La delibera adottata dalla Commissione di vigilanza Rai mi ha colpita non solo in qualità di diretta interessata all'eventuale sospensione di Annozero nel mese precedente le elezioni, ma anche in qualità di radicale. Mi sono trovata nel programma fermato contro la sua volontà e nel comprendere (o nel tentativo di farlo) le motivazioni radicali che hanno spinto Beltrandi a presentare quel regolamento.
Sono arrivata a questa conclusione.
La
motivazione di Beltrandi è chiaramente giusta e dovrebbe far riflettere tutti: il problema dell'informazione è fondamentale per una democrazia, e a tutti i rappresentanti politici dovrebbe essere garantito uno spazio equo in nome del pluralismo.
Sarà snaturata la licenza di arbitrio assoluto di cui i conduttori hanno goduto sino ad oggi.
Beltrandi ha ragione: i conduttori degli spazi di approfondimento politico non possono invitare chi quando e come vogliono i rappresentanti dei diversi partiti, ma dovrebbero conformarsi a delle regole, vista la loro responsabilità (tutti consci del fatto che l'80% degli italiani si informano attraverso la tv).
A questo punto bisogna chiedersi quale possa essere la soluzione. Eliminare quei programmi nel periodo sensibile pre-elettorale potrebbe esserlo?
Io non credo. Anzi, ritengo che nel mese precedente alle elezioni importanti non si possa sospendere il servizio pubblico dell'informazione televisiva, quello delle inchieste giornalistiche, quello che mette gli interlocutori politici di fronte a problemi e fatti reali del nostro paese.
Un esempio radicale, giusto per inquadrare la situazione: come fare per parlare dell'indecente condono compiuto dalla Lega Nord sui manifesti abusivi, ad oggi
denunciato soltanto dal segretario di Radicali Italiani Mario Staderini?

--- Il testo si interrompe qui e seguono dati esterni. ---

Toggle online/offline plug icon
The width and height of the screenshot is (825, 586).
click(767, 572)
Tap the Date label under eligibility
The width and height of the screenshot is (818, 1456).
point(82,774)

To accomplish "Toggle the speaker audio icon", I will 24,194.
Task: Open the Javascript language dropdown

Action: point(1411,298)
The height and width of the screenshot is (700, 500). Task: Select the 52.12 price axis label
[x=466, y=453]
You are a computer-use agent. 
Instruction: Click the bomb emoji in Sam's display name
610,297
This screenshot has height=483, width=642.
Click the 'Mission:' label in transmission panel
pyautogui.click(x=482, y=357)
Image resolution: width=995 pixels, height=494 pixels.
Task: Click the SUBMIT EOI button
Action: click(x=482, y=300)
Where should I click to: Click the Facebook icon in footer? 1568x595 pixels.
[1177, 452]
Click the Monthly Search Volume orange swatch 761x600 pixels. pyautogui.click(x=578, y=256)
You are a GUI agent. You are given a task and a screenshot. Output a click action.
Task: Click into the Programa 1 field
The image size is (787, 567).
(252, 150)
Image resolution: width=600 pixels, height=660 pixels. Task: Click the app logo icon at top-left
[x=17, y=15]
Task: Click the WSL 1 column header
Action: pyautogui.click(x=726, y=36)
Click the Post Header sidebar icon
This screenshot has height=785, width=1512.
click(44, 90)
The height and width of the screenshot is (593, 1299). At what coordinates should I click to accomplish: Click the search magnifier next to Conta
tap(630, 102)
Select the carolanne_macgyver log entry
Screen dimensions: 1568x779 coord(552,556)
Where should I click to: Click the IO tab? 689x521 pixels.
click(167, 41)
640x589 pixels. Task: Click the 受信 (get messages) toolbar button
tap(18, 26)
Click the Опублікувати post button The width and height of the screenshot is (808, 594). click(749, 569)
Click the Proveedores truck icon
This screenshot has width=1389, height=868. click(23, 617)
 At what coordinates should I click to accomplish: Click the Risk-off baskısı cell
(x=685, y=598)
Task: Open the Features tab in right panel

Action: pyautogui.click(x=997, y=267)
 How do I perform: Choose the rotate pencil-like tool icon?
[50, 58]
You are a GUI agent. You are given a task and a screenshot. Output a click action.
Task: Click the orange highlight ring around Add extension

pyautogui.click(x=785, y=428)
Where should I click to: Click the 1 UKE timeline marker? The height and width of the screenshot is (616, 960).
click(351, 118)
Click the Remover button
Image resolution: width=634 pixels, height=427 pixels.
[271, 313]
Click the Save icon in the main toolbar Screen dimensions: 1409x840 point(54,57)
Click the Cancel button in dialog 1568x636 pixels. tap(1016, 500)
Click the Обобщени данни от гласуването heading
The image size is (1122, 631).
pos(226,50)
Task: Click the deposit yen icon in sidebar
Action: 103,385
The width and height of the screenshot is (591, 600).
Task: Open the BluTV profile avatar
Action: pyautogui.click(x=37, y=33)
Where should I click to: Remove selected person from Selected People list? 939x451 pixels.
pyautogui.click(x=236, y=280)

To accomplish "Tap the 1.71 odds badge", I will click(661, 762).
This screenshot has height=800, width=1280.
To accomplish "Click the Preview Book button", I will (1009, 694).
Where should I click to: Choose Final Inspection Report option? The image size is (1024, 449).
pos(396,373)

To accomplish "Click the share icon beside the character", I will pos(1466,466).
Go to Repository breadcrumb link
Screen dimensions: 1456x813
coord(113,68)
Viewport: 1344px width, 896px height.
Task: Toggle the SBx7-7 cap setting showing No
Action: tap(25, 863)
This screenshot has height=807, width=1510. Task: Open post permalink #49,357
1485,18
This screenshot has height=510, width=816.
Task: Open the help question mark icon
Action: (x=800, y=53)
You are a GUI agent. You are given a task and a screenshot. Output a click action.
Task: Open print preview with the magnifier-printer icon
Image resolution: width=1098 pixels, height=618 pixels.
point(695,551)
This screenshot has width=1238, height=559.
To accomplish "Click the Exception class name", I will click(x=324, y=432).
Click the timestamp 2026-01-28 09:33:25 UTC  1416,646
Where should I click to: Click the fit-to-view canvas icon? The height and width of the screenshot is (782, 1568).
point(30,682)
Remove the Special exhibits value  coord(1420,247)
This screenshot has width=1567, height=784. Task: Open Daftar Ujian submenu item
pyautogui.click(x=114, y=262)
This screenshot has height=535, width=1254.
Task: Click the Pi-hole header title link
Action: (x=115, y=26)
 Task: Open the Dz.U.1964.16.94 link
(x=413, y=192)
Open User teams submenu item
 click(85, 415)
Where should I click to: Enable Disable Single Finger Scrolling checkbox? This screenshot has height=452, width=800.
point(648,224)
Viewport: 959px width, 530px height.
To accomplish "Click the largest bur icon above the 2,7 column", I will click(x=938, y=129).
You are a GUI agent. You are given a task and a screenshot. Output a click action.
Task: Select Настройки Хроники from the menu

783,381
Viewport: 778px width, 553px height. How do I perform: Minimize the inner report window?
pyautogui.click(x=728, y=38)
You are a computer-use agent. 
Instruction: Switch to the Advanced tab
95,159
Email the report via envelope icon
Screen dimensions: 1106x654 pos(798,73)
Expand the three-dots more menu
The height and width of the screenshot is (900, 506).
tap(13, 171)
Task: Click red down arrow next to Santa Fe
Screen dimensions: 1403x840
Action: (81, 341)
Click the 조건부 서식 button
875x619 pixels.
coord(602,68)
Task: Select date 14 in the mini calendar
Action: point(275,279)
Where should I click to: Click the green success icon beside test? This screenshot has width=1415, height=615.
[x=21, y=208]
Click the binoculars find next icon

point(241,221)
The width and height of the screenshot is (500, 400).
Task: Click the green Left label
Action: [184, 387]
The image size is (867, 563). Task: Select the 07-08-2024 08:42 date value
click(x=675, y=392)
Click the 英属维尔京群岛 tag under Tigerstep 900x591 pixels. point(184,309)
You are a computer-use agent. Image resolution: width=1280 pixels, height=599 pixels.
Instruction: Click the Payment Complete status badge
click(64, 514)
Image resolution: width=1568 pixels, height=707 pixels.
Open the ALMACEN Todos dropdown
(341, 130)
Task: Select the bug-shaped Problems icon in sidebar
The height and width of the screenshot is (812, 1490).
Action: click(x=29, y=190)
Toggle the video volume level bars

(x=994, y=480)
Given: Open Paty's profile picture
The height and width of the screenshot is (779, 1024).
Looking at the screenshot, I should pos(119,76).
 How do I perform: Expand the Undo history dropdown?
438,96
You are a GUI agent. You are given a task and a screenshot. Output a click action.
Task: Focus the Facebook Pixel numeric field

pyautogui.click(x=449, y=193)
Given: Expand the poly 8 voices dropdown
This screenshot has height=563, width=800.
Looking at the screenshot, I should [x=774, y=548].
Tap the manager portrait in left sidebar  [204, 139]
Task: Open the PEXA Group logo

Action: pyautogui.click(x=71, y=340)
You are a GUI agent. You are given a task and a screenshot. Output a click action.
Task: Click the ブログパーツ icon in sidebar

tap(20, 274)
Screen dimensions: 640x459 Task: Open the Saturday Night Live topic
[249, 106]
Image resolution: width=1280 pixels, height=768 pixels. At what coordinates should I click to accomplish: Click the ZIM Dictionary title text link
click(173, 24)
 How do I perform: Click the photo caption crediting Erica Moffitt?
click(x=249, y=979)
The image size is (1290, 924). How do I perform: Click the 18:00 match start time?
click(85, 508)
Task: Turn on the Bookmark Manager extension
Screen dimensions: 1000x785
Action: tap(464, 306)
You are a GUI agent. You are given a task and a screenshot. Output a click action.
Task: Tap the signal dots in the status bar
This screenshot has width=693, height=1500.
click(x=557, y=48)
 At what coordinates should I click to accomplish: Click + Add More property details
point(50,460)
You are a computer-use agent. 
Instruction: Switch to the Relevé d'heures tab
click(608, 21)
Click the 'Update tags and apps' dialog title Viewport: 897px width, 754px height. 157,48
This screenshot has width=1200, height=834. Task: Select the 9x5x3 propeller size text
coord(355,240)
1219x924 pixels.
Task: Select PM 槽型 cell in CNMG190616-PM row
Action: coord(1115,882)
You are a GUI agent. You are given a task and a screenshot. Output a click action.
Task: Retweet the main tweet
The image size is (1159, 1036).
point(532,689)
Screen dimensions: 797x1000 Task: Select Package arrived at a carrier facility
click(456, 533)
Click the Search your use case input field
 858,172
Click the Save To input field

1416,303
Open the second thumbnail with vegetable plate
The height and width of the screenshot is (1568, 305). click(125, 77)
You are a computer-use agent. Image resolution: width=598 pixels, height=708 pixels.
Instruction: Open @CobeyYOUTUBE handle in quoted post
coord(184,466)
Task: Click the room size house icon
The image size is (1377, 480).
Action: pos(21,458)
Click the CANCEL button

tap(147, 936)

Lo strumento che propone Beltrandi sono le asettiche tribune politiche, come tutto, soprattutto in questi casi, gestite dai partiti. Non starò a dire, come ha fatto Battista sul Corriere, che tanto non le guarderà nessuno, che allontaneranno i cittadini dall'informazione a causa della poca appetibilità delle stesse (anche se questo è un problema), e che significheranno un costo di milioni di euro in termini di mancati ascolti.
Quello che intendo è che a una degenerazione partitocratica (l'occupazione dei partiti dell'informazione, soprattutto in Rai) si risponde con un'ulteriore risposta da parte dei partiti, che vogliono non solo regolamentare, ma addirittura interrompere una trasmissione (perché non si può chiedere a un conduttore con il suo programma, con la sua linea editoriale, di snaturare tutto il suo lavoro e di mettersi a fare un passaparola fra partiti).
Quindi, il paradosso è che proprio chi si batte contro la partitocrazia sia costretto a utilizzare uno strumento partitocratico (la Commissione di Vigilanza Rai, organo composto dai rappresentanti di partito - parlamentari - e che dovrebbe controllare la Rai, cioè l'azienda gestita dai partiti) per garantire un'informazione libera dai partiti.
Un groviglio paradossale, non trovate?